- Но тогда откуда же придут перемены? Ведь так, как сейчас, продолжаться не может!
- Очень долго - не может; но недолгое с точки зрения истории слишком долго с точки зрения личной жизни. Я не пророк. Никто не может предсказать, с чего начнется поворотный момент. Может, просто логика культурного сближения с Европой - его, как суженого на коне не объедешь, а безнаказанно оно ни для кого не проходит... даже для {63} Typции, Персии и Японии. Может тут и финансовое банкротство помочь, и военная катастрофа... мало ли что! Когда недостаточно живых сознательных сил, действуют исторические стихии: воды медленно подмывают берег, а там, смотришь - пошли оползни. Будут оползни и у нашего режима...
- Без нашего вмешательства?
- Конечно, не без вмешательства; только вряд ли это вмешательство будет решающим.
- А... террор?
Михайловский несколько мгновенний помолчал.
- Террор? Да, вряд ли минует и эта чаша новое революционное поколение. В терроре есть что-то роковое, неизбывное... Как проклятие...
- Значит - вы против террора? Или я не так понял? Конечно, кровь - есть ужас; но ведь и революция - кровь. Если террор роковым образом неизбежен, то значит - он целесообразен, он соответствует жизненным условиям. А тогда...
Михайловский с какой-то особенной, горькой интонацией перебил меня:
- Не будем об этом говорить. Я не революционер. Всякому свое. Есть такие пути - кто сам ими не идет, тот не может на них указывать. Неизбежность того, чему не можешь быть сопричастником, - это... это трагедия... Я слишком много видел таких трагедий и не желал бы никому - того же...

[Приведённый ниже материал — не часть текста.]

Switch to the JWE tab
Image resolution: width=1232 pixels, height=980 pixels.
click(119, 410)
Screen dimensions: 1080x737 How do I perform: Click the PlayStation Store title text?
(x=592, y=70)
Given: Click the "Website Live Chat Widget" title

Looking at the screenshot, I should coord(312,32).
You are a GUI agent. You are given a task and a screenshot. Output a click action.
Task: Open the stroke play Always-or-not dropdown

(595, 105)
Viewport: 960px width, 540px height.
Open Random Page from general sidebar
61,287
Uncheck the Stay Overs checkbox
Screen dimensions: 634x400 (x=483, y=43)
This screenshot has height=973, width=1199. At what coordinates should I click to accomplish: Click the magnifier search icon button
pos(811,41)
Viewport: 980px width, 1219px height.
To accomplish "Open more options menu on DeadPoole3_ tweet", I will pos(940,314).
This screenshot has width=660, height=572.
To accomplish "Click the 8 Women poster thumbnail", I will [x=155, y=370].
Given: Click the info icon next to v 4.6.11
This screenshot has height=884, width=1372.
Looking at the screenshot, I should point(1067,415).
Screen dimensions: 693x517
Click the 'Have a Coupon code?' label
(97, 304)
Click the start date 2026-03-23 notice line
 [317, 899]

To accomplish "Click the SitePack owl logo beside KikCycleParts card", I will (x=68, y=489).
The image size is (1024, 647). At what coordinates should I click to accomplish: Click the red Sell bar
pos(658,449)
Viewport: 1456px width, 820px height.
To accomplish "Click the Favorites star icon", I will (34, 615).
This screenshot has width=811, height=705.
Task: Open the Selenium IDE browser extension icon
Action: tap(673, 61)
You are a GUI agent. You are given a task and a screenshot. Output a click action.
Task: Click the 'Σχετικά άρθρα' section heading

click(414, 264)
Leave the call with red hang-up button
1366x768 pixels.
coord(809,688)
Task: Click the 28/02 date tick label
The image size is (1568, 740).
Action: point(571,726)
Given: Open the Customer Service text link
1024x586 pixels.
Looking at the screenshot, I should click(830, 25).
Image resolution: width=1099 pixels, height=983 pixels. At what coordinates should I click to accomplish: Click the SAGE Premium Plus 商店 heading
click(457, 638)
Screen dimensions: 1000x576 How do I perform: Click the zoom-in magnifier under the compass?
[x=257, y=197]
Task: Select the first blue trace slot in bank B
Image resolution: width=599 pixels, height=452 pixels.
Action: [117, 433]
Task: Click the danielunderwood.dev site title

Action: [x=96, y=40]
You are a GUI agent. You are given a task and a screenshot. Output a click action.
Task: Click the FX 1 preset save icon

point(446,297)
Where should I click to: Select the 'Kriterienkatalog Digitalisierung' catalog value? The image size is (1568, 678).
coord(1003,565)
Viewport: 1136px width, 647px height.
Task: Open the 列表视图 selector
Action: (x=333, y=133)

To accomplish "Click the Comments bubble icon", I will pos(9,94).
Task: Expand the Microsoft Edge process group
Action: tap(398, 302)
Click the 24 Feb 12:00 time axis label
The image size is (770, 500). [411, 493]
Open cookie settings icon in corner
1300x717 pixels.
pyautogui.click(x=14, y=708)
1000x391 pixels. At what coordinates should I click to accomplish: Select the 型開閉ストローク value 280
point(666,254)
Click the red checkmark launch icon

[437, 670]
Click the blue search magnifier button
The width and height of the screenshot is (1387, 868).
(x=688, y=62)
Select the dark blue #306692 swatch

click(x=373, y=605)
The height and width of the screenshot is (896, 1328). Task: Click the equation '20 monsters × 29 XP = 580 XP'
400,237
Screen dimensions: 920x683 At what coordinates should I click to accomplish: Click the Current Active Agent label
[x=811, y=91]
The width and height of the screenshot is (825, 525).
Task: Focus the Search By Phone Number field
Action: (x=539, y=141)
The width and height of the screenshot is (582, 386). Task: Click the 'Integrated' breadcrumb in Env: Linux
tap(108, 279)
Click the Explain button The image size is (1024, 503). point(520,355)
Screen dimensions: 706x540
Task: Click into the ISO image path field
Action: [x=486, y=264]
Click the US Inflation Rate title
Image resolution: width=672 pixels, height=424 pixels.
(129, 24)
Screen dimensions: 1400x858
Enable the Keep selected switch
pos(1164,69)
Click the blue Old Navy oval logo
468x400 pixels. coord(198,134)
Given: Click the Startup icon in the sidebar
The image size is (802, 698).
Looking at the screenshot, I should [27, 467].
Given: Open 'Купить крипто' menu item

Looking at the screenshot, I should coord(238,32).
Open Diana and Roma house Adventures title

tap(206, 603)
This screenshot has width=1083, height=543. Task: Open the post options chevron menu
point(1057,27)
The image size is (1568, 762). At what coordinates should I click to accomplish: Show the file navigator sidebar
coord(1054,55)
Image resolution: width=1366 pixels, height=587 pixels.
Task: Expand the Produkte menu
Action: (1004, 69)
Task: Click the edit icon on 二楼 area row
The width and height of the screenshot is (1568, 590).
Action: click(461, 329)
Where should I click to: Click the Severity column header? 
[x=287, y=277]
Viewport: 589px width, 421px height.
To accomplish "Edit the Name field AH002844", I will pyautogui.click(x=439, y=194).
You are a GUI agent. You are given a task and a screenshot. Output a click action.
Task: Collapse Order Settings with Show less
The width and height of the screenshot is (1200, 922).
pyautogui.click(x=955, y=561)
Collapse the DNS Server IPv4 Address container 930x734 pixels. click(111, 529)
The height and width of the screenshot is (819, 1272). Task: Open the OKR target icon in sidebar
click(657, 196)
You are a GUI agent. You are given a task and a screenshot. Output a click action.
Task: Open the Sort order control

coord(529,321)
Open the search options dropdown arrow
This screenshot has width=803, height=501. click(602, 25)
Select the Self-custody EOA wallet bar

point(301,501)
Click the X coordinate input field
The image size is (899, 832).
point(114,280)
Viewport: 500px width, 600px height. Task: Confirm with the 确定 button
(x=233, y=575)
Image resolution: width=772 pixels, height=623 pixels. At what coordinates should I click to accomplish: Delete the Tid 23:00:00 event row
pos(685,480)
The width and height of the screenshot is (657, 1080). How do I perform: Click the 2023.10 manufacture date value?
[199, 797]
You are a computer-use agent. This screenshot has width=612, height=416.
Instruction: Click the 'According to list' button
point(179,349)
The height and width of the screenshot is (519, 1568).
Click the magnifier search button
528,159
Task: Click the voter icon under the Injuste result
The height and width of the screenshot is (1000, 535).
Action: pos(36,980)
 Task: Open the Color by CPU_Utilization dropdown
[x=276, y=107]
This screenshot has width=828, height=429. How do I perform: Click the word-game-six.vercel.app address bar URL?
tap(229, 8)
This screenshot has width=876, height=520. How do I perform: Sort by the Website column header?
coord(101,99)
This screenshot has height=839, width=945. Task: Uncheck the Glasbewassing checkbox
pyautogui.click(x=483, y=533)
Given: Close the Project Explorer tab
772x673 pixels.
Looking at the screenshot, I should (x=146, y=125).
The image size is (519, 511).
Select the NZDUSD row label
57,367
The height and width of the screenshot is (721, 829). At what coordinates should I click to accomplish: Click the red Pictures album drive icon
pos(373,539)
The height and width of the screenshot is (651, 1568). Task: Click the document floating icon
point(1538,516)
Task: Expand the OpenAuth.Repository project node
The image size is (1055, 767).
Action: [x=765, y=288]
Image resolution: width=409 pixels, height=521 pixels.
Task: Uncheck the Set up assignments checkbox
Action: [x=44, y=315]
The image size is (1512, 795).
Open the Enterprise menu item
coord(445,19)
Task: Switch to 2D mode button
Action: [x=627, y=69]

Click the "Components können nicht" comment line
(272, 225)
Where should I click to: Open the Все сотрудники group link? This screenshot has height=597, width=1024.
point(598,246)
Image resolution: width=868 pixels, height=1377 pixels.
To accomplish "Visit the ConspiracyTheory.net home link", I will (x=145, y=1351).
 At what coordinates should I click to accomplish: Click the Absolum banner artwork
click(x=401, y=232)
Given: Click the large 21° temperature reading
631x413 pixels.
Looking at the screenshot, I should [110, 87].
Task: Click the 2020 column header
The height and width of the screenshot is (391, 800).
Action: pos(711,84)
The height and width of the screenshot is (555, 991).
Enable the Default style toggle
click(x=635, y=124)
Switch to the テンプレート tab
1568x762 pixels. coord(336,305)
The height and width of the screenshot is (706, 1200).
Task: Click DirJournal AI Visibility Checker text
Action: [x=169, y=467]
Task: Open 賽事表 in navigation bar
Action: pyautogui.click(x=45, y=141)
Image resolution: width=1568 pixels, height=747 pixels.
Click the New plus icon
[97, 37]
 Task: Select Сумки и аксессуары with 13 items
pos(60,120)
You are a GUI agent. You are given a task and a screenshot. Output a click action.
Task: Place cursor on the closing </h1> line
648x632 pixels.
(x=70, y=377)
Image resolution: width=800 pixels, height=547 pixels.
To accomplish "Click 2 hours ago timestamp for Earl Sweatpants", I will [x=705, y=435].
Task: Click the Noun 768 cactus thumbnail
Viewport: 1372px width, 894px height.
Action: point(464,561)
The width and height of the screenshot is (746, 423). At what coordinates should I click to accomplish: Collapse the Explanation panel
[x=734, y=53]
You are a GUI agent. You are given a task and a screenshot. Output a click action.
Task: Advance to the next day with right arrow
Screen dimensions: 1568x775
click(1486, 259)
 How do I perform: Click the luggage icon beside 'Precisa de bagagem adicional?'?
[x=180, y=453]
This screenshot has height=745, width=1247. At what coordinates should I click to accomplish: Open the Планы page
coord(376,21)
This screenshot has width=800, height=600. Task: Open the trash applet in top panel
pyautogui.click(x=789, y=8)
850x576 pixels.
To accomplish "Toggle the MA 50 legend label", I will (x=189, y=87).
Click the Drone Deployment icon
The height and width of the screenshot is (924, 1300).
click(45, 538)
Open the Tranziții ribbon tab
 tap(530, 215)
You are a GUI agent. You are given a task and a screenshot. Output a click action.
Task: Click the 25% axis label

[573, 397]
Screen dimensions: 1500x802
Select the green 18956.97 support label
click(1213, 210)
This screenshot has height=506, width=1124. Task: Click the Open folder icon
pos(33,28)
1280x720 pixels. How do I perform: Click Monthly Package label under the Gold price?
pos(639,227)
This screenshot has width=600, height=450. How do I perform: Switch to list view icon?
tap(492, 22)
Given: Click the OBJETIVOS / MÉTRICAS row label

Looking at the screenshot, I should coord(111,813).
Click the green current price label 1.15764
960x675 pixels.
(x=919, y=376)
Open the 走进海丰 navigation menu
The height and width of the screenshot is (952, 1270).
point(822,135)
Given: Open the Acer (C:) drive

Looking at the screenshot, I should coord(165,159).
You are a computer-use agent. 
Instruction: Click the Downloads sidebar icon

- Но вся наша жизнь среди ужасов действительности - трагедия!
- Да, но... Вы еще не отведали из этой отравленной чаши, и вам трудно оценить. Когда-нибудь вы поймете, что тут двойная трагедия: с одной стороны, трагедия обреченности, с другой... зрительства и связанных рук. А впрочем, не дай Бог вам никогда этого изведать.
Я неловко замолчал. И Михайловский, как бы желая переменить тему, быстро заговорил:
- Обычно думают: народная революция, всеобщее восстание должно свергнуть современный режим. Но представьте себе, что вернее может быть обратный случай: по-настоящему раскачается народ тогда, когда этот режим уже станет достоянием истории. Вместо окутанного загадочным туманом {64} земного бога будет власть, сошедшая на землю, окруженная полномочными представителями имущих сословий, наглядно показывающими народу, в чем дело, что таится за покрывалом Изиды. Сторонники народного восстания часто боялись конституции... напрасно: ею не зачурать революции, когда для нее есть почва; наоборот, конституция, даже самая плохонькая, распахивает ей настежь двери...
- Но конституция? Кто же ее добудет? Не либералы же?
- Кто добудет? А, может быть, все и никто. И либералы могли бы сделать многое, если бы хотели... и умели. Попутчиков бояться нечего... особенно, если ветер попутный. Надо только, чтобы не вы примкнули к либералам, а их заставили к себе примкнуть. И еще более важно помнить: никакая конституция не будет прочна до тех пор, пока не придет такая власть, которая вместе с волей обеспечит народу условия приложения труда... и прежде всего землю. Конституции нечего бояться из-за того, что она будто бы успокоит... будет чем-то таким немножко лучшим, что обычно становится опаснейшим врагом "хорошего". Эпохи бытия конституций суть эпохи борьбы за изменение конституции. Борются разные фракции, пока шум их борьбы не разбудит и не вызовет на арену - народ. В этом смысле я и говорил, что народного восстания, народной революции скорее приходится ждать после конца чистого абсолютизма, чем до и для этого конца...
Я сказал, что, насколько мне известно, среди современной молодежи нет боязни конституции, - напротив: нам кажется лишь, что конституция может быть только побочным результатом первых успехов революции. А мысль: не через революцию к конституции, а через конституцию к революции - слишком как-то для меня нова и неожиданна...
Михайловский улыбнулся.
- Да, так обостренная формула звучит как парадокс. Но я не совсем это имел в виду. И по-своему вы правы. Одно другому не противоречит.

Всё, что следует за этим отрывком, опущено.